Acute myocardial infarction (AMI) was induced by ligation of mid segment of left anterior descending coronary artery (LAD) in sixteen pigs. DT-MRI using a SENSE-based echo-planar imaging technique was acquired using a 1.5-tesla MR scanner with free-breathing state using navigator sequence. With a b-value of 300 s/mm2, the diffusion tensor images were obtained for 6 diffusion-sensitizing gradient directions at infarcted zone at the mid-ventricular level. Image quality of the acquired DTI was evaluated using a 3-grade system; good, fair, and poor. The ADC, FA, and the fiber length were measured for quantitative analysis. The difference of parameters of DT-MRI was evaluated using Wilcoxon signed rank test. Intraobserver agreement of ADC and FA was evaluated using Bland-Altman plots.
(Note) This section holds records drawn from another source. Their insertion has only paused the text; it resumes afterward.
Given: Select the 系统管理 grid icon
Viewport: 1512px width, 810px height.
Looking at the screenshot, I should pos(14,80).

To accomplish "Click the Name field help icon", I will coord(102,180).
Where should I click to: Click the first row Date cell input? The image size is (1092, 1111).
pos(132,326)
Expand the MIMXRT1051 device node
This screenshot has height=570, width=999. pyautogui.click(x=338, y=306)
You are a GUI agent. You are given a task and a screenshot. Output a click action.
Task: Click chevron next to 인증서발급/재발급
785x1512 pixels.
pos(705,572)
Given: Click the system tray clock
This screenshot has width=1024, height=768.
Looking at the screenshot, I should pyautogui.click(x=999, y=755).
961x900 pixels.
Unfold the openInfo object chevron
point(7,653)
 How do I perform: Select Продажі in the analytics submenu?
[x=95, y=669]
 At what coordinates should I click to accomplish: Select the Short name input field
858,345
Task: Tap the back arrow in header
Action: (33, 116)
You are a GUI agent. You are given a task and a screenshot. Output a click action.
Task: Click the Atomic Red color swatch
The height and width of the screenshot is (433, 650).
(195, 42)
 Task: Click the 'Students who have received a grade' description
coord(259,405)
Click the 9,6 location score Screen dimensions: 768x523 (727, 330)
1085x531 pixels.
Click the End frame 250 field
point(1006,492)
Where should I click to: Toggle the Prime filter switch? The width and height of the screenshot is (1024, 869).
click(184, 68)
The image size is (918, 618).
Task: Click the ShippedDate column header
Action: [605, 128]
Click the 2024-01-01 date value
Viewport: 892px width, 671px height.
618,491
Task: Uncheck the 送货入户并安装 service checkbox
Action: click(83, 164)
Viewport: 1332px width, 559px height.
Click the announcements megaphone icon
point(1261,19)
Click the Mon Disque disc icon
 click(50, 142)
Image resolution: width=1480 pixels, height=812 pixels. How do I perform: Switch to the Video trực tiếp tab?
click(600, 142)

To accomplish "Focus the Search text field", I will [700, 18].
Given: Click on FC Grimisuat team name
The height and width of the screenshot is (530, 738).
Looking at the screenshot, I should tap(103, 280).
A total of 7 DTI-MRI's were acquired. Image quality was good in 3 pigs, fair in 2 pigs, and poor in 2 pigs. The acquisition time for DT-MRI was 8 ± 1.5 minutes. The infarct zone showed significantly increased ADC than that of the remote zone (8.097 ± 3.741 × 10-3 mm2/sec versus 5.894 ± 2.985 × 10-3 mm2/sec, P = 0.018). The FA of the infract zone was seen to be also significantly lower than that of remote zone (0.393 ± 0.972 versus 0.485 ± 0.145, P = 0.018). The fiber length in the infarct zone was seen to be significantly shorter than the remote zone (17.57 ± 5.46 mm versus 24.84 ± 9.79 mm, P = 0.018). The difference between the two measurements of ADC and FA didn't show systemic error (P > 0.05)
In vivo DT-MRI's of post-infarct myocardium with fair or good image quality can be acquired and the results correlated well with those of ex-vivo and breath-hold studies in the literature. This technique may help one understand structural correlates of functional remodeling after infarction especially in the patients who cannot hold one's breath.